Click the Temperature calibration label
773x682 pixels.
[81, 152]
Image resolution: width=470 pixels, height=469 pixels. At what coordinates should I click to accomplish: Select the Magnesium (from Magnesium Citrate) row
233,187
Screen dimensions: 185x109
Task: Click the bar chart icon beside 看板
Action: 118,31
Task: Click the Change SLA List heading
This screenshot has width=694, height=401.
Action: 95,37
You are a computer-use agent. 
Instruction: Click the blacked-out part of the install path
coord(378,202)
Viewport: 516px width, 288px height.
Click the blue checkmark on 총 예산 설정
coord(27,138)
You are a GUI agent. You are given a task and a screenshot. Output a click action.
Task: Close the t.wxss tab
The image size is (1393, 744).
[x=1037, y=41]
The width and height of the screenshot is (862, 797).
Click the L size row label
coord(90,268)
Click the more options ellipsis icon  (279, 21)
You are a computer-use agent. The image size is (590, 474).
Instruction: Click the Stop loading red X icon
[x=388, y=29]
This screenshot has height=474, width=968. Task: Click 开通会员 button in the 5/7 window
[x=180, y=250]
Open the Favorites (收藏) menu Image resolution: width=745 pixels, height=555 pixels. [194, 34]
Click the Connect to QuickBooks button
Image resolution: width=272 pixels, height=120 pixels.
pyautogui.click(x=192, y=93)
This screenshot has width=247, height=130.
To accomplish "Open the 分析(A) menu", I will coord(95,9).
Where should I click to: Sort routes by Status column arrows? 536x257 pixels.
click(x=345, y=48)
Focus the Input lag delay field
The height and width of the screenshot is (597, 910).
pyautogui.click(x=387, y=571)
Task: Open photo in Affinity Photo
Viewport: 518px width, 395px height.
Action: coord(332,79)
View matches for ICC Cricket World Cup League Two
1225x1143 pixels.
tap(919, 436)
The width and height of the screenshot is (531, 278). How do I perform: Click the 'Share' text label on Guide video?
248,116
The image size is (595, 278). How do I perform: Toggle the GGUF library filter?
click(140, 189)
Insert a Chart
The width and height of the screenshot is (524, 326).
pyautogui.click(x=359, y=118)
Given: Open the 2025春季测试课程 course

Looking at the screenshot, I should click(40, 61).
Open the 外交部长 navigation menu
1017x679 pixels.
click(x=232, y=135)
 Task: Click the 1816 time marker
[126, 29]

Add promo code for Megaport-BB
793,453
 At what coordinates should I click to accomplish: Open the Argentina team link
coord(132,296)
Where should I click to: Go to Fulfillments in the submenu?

==*==

### Work order
Your answer must be every line from the entries that contains the string "computer", copied as it stands.

### Your solution
You are a computer-use agent. 
You are a computer-use agent. The image size is (590, 474).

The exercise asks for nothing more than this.